With the following changes a rolling restart will take 2.5 hours instead of a day (or even more).

Optimisations to reduce the downtime

The following changes that I've just performed should reduce the downtime of the cluster on a restart:

curl -XPUT localhost:9200/_cluster/settings -d '{
"persistent" : {
 "cluster.routing.allocation.node_concurrent_recoveries": 20,
 "indices.recovery.max_bytes_per_sec": "100mb",
 "indices.recovery.concurrent_streams": 5,
 "cluster.routing.allocation.node_initial_primaries_recoveries": 30
 }
}'
Default values (highlighted below) are optimised for amazon EC2 and not for physical hardware:

[2015-02-16 11:41:53,833][INFO ][cluster.routing.allocation.decider] [dashb-ai-661] updating [cluster.routing.allocation.node_concurrent_recoveries] from [2] to [20]

[2015-02-16 11:41:53,834][INFO ][indices.recovery ] [dashb-ai-661] updating [indices.recovery.max_bytes_per_sec] from [20mb] to [100mb]

[2015-02-16 11:41:53,834][INFO ][indices.recovery ] [dashb-ai-661] updating [indices.recovery.concurrent_streams] from [3] to [5]

Update: These configurations added to the cluster config in Hiera. Also set cluster.routing.allocation.node_initial_primaries_recoveries: 30. It is usually said that it can be set bigger than node_concurrent_recoveries (default 4 vs 2) but we already have an optimistic concurrent_recoveries.

Optimisations when doing a rolling restart on the cluster

When doing an upgrade, first upgrade the search nodes and the master nodes one by one and restart the elasticsearch service.
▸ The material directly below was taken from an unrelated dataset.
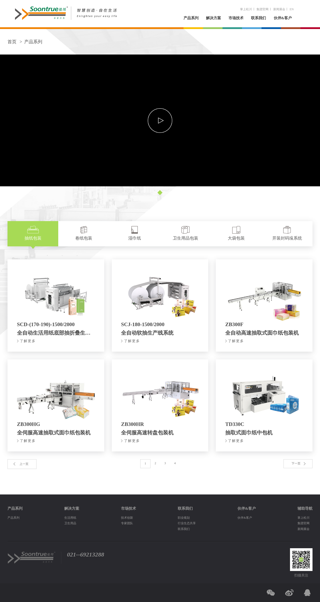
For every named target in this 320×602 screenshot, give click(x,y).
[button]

Before restarting the data nodes one-by-one do the following:

curl -XPUT localhost:9200/_cluster/settings -d '{"transient":{"cluster.routing.allocation.enable": "new_primaries"}}'
then restart the node and once the elasticsearch service is up and registered in the cluster, put it back to false
curl -XPUT localhost:9200/_cluster/settings -d '{"transient":{"cluster.routing.allocation.enable": "all"}}'

Edit: Disable_allocation is deprecated. It's marginally better to use cluster.routing.allocation.enable. New indexes can be saved in the cluster when it's set to "new primaries" but no existing shards will reallocate. New documents still can't be indexed in an existing index while the primary shard of the index is on the restarting node, but the node restart should be quick.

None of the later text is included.